See also: Human rights in Colombia

Since the 1980s, amid widespread violence in Colombia, many gay, lesbian, and transgendered Colombians, along with thousands of other adults and children considered "human waste," "disposable people" (desechables), have been the victims of assault, extortion, torture, and murder. For example, Grupo de Ambiente, a now-defunct gay-rights group, documented "328 murders by death squads (paramilitary groups) of lesbians and gay men between 1986 and 1990. Many of the bodies found showed signs of torture and mutilation."

According to one report, in June 1992, in a town on the outskirts of Medellín, five gay men were taken from a gay bar and killed with submachine guns by a group of men. And in July 1994, human-rights lawyer Juan Pablo Ordóñez reported that "around 7,000 of the 40,000 murders in Colombia last year were right-wing death-squad 'cleansings' of gays, transvestites and prostitutes." Ordóñez subsequently was forced to flee for his safety to the United States after alleged persecution by Colombian police.

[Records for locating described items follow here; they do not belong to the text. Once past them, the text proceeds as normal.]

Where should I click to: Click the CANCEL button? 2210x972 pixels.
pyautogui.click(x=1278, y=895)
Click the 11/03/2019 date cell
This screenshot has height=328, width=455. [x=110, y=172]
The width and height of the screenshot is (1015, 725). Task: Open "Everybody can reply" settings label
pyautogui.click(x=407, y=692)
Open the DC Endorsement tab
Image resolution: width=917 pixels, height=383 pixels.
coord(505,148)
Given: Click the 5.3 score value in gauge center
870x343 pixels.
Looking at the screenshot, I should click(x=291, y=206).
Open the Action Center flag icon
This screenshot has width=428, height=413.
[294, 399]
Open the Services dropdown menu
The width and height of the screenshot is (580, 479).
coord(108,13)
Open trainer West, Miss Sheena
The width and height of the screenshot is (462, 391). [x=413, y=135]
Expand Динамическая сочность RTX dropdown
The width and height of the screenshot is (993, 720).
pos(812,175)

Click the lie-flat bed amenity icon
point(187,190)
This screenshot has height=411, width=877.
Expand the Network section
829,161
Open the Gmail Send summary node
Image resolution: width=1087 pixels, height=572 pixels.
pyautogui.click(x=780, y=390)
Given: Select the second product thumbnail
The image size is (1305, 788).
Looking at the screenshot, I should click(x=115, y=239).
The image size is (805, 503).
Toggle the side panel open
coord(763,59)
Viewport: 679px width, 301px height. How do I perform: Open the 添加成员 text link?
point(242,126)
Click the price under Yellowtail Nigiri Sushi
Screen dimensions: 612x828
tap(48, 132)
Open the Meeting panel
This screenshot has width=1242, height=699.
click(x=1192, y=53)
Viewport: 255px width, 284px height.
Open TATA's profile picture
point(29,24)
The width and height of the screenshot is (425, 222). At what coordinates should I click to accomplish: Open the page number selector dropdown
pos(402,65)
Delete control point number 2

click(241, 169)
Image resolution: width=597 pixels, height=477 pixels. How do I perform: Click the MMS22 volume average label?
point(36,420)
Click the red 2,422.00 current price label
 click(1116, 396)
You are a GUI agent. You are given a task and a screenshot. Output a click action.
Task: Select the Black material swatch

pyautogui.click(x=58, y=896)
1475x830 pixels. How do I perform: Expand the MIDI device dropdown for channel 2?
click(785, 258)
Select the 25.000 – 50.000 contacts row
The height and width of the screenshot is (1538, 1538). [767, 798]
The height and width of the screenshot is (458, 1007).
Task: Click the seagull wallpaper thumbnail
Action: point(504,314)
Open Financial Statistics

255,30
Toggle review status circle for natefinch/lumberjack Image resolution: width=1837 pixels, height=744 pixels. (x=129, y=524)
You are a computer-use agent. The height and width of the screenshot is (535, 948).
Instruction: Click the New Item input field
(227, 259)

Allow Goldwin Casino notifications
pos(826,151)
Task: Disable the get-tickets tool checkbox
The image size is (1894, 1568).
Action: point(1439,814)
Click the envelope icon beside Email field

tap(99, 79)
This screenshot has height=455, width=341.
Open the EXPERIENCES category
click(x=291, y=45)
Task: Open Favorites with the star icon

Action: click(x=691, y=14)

According to a 1996 report by Ordóñez and Elliott, a Canadian lawyer,

Sexual minorities have become targets of the phenomenon known as "social cleansing" - the frequent, and often systematic, murder of those groups commonly referred to in Colombian society as "disposables": street children, vagrants, prostitutes, homosexuals and transvestites, and suspected petty criminals. The perpetrators point to an ineffective judicial system, and play to widespread fears about public safety, to "justify" their actions as "protecting" or "cleaning up" society, secure in the knowledge that they will never face prosecution or punishment for beating, torturing and murdering those who live on the social and economic fringes of Colombian society.